Requirement:
Retype the data from the line containing "Select the 共3组" through the line containing "will click(x=37, y=206).", both ends included, with every character unchanged.

-- start Data shown --

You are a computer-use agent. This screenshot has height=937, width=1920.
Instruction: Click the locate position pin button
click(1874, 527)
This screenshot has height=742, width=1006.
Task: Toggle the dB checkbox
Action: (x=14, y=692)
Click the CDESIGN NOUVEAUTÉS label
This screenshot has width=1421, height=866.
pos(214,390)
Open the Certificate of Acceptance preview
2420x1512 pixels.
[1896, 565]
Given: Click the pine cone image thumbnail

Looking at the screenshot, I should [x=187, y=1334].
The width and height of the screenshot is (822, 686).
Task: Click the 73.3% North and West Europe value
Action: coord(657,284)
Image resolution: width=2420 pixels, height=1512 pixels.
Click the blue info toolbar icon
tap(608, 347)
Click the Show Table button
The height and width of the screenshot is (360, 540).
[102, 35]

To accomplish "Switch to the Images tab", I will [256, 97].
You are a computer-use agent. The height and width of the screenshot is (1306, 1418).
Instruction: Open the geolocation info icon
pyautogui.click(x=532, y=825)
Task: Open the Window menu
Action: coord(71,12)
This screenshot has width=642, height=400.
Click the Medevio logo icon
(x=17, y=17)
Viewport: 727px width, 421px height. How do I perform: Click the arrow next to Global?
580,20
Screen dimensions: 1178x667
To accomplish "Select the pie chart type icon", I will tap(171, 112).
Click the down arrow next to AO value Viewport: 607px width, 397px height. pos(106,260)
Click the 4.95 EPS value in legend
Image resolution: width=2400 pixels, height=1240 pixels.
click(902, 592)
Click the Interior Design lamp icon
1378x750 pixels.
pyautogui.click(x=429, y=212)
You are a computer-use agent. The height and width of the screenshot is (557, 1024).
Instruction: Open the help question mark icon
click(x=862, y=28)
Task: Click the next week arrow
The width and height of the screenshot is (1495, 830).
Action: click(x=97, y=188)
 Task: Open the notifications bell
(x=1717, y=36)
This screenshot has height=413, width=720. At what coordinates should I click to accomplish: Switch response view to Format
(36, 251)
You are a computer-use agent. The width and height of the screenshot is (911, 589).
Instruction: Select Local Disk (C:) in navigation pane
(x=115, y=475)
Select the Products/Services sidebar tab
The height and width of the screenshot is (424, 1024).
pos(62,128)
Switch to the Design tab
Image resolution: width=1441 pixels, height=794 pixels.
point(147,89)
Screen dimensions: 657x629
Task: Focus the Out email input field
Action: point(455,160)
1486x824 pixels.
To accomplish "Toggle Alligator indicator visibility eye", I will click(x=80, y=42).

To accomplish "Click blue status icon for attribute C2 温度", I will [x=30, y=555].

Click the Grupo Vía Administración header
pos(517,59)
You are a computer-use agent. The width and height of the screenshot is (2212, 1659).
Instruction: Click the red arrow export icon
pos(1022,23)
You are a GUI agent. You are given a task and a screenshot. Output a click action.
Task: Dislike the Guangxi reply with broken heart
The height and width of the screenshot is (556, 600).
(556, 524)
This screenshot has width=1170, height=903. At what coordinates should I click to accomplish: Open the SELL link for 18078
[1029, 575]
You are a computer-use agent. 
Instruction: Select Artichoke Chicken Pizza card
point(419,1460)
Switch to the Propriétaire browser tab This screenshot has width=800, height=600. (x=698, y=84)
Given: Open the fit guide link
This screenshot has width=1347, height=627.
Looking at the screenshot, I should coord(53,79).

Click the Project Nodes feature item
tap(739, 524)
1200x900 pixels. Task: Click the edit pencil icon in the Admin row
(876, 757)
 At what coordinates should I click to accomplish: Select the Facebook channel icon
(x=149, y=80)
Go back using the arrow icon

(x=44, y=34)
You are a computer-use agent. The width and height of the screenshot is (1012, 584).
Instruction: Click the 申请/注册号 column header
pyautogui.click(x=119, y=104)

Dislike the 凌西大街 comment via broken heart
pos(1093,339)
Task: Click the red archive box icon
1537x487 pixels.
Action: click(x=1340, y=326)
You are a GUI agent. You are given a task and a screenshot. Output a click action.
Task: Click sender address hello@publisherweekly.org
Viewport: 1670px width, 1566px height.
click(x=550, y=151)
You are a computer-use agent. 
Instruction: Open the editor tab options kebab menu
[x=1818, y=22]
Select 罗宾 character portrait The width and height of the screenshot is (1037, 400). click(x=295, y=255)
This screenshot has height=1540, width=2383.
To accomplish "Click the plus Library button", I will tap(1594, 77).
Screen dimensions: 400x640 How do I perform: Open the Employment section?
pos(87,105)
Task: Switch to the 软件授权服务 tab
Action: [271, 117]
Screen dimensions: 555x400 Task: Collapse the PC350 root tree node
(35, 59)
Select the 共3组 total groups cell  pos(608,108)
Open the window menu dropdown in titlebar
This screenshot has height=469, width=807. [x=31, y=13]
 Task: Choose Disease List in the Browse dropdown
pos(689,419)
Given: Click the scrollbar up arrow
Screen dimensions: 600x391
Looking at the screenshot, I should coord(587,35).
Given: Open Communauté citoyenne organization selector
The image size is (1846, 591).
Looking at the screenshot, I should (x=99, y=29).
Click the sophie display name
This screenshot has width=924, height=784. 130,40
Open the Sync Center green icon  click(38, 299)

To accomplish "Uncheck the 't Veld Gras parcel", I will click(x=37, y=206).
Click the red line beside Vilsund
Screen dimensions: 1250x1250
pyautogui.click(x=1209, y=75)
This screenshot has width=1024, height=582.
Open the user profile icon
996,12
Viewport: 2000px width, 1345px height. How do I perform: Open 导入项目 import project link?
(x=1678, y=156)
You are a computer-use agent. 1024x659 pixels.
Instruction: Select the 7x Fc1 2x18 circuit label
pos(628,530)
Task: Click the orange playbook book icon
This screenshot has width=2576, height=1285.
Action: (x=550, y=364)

-- end Data shown --

Answer to the task:
Select the 共3组 total groups cell  pos(608,108)
Open the window menu dropdown in titlebar
This screenshot has height=469, width=807. [x=31, y=13]
 Task: Choose Disease List in the Browse dropdown
pos(689,419)
Given: Click the scrollbar up arrow
Screen dimensions: 600x391
Looking at the screenshot, I should coord(587,35).
Given: Open Communauté citoyenne organization selector
The image size is (1846, 591).
Looking at the screenshot, I should (x=99, y=29).
Click the sophie display name
This screenshot has width=924, height=784. 130,40
Open the Sync Center green icon  click(38, 299)

To accomplish "Uncheck the 't Veld Gras parcel", I will click(x=37, y=206).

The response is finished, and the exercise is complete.